Another alternative to regular expression based message parsing that has native support within syslog-ng: patterndb (http://www.balabit.com/network-security/syslog-ng/opensource...)

Very fast and a bit complex to setup, but well documented and well tooled. Mature. It could do with some more community love, tbh.

Thanks for the link. Do you have any info on the performance of this parser?

I'm sorry to say I do not. I've only very recently got a stable monitoring configuration in place with this as a key piece, parsing up messages and sending them to downstream programs.

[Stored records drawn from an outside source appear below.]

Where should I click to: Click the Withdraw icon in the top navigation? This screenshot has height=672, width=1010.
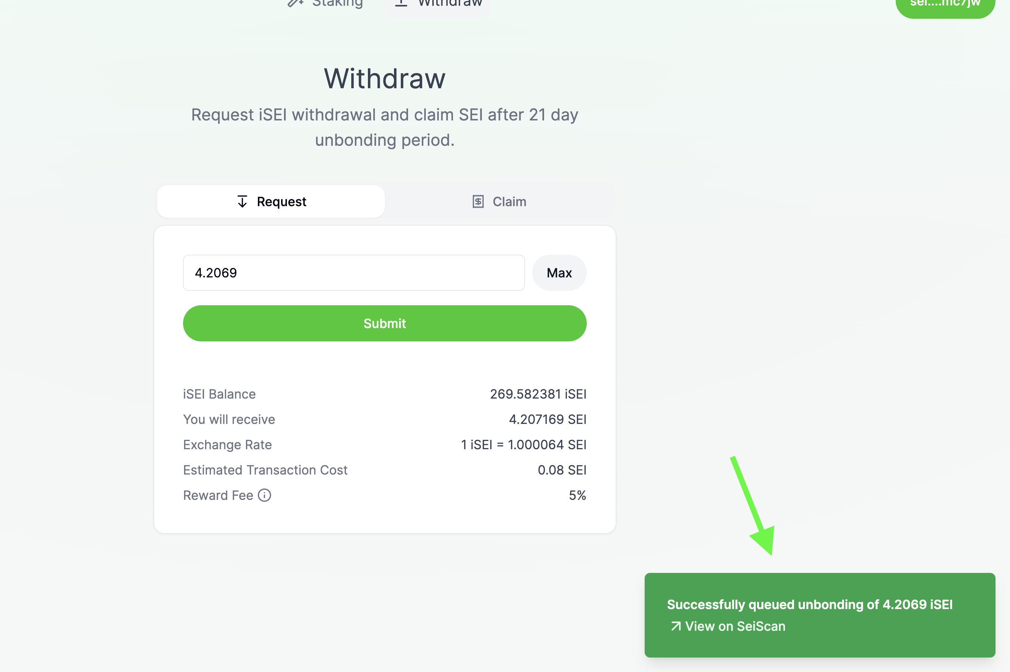(x=401, y=3)
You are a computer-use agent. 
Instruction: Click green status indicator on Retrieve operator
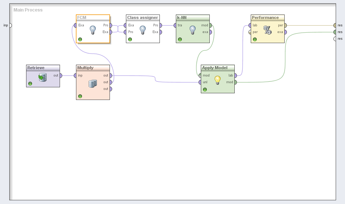click(30, 84)
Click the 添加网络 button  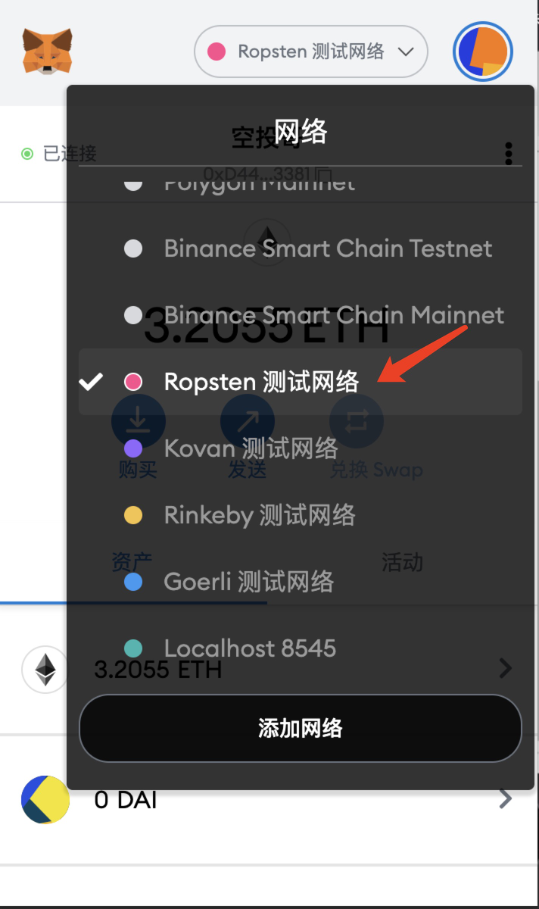coord(300,728)
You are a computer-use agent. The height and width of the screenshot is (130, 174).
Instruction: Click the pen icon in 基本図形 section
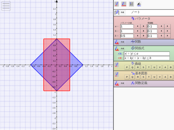coord(117,75)
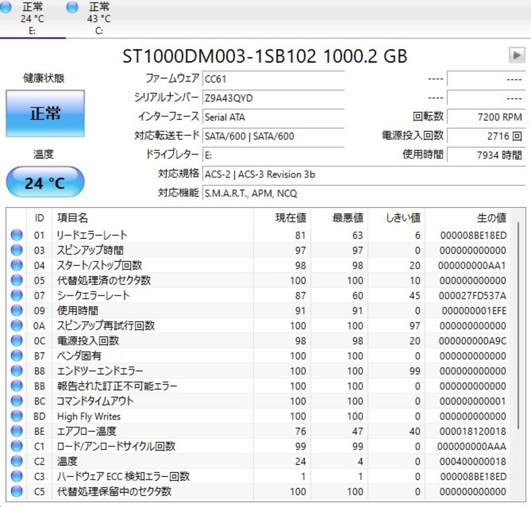Screen dimensions: 531x507
Task: Click the 使用時間 value 7934 時間 field
Action: coord(485,155)
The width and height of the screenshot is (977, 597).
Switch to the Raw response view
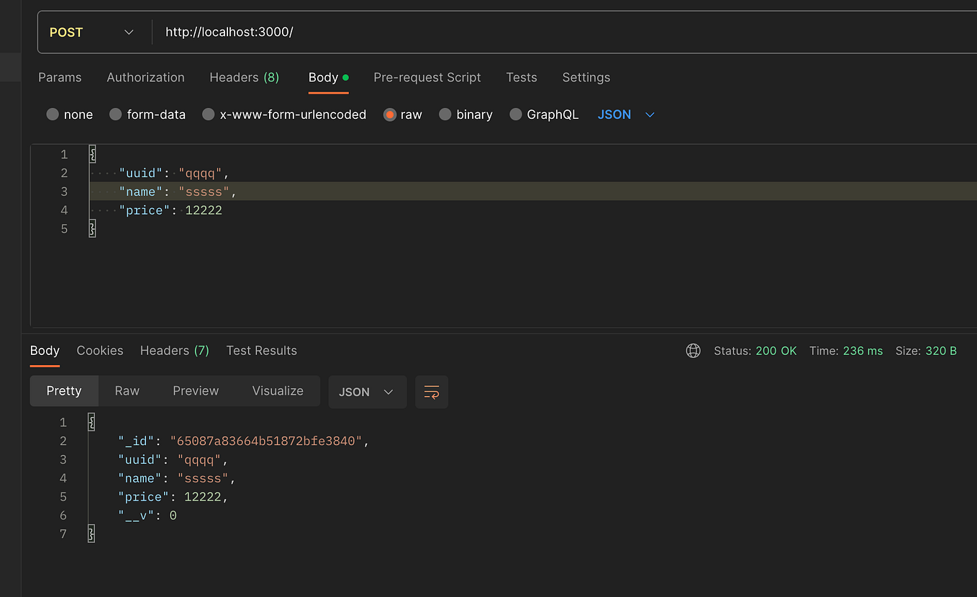[127, 391]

I welcome the move away from regular expressions though - they are just not necessary in this particular domain. We'll see if PatternDB's coarse grained approach comes back to bite me.

I'm happy to help as I can if you decide to use PatternDB - you can find me at l.skibinski at elifesciences dot org. I have some notes for getting started quickly I really should publish ...

As this appears to have been submitted by the author: the site is very difficult to read on an iPad. The font size toggles between small and large every few seconds. Easily reproduced in both Chrome and Safari.

Thanks for letting me know. I hadn't realized that. Will have to figure out why.

What's the key differentiator between this and logstash? Obviously logstash has this beat on the number of patterns simply because it's been around for longer. If this is truly different (superior and/or faster) than logstash's grok parser, I wonder if this could be implemented as a sort of meta-parser in logstash, possibly useful in cases where someone would have instead resorted to building a grok definition.

I don't have any first hand experience, but it seems like grok [might not be that performant](http://ghost.frodux.in/logstash-grok-speeds/)?

Sequence seems very fast. What format do you output to? Have you fed the resulting data into anything like a database?